E che strage impunita sia!

Versione interattiva http://www.blog-lavoroesalute.org/lavoro-e-salute-aprile-2021/

Archivio sito http://www.lavoroesalute.org

Di fronte all’ipocrisia delle dichiarazioni in politichese, accompagnate da assordanti silenzi, ricordiamo una sincera affermazione, l’unica di tanti ministri dei governi fotocopia degli ultimi quarant’anni, del ministro Tremonti in uno dei governi Berlusconi “La 626 è un lusso che non possiamo permetterci”. La Legge 626 del 1994 venne poi modificata con la legge 81/2008 e un anno dopo integrata dal D.Lgs. 3 agosto 2009, n. 106, ma quelle parole di Tremonti hanno continuato ad essere il faro di ogni Governo, compreso questo di Draghi. Il faro è sempre stato indirizzato verso gli interessi delle imprese, private in primo luogo ma a traino anche di quelle pubbliche.

Questo faro oscura tutto il mondo attorno. con i suoi oltre 1200 assassini sul lavoro all’anno, con le 200.000 invalidità permanenti, per il 1.000.000 di infortuni e per le 30000 malattie professionali che ogni anno affliggono i lavoratori (italiani e migranti) di ogni categoria.

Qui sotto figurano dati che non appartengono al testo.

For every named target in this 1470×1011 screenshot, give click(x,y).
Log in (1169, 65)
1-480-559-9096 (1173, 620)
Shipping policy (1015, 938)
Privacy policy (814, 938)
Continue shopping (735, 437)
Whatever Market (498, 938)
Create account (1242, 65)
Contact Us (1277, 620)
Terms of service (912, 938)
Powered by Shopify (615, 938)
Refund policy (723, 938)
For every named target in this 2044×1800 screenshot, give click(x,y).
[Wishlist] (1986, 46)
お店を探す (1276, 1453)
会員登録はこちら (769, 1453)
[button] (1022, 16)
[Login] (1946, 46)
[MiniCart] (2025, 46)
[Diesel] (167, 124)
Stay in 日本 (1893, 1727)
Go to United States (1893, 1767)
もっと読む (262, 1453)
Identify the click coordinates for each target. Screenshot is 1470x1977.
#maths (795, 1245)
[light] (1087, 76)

Ovviamente sono dati ufficiali e quindi difettano in altre migliaia di numeri, causa la progressiva debilitazione degli organismi di controllo sui luoghi di lavoro sempre più diversificati e clandestini in ossequio istituzionale verso la totale discrezionalità delle imprese, delegate allo schiavismo e al potere implicito di vita insalubre e di morte delle lavoratrici e lavoratori.

Chi, per lavoro e/o per impegno sindacale e politico, è impegnato sull’individuazione delle cause e dei responsabili, è sempre più isolato e represso con tutti i mezzi a disposizione dall’ignavia istituzionale, che dovrebbe costituzionalmente difendere la salute di tutti i cittadini compresa quella nel mondo del lavoro. Questa repressione coglie ormai quotidianamente vittime anche per l’inettitudine delle organizzazioni sindacali, pur con lodevoli eccezioni di singoli delegati sui luoghi di lavoro o di pezzi delle maggiori OSS come dei piccoli sindacati extra confederali. La scelta politica è quella di un ritorno ai rapporti di forza pre civiltà del lavoro e per perseguirlo bisogna criminalizzare il conflitto.

Il conflitto sindacale è derubricato a condotta criminale, lo si legge in tante ordinanze di giudici, a quanto pare privi di costituzionale memoria dell’insubordinazione operaia del secolo scorso, del conflitto di classe, della lotta per la difesa dei propri diritti individuali e collettivi.
Il rapporto di lavoro, in tutte le sue articolazioni, legali e quelle indotte dalla discrezionalità fuori dalle normative, deve regolarsi sulla insindacabile relazione mercificata a prescinder dalle condizioni della parte debole della relazione, in tal modo essa può essere privata da ogni tutela sia sui livelli salariali e sulle condizioni di lavoro.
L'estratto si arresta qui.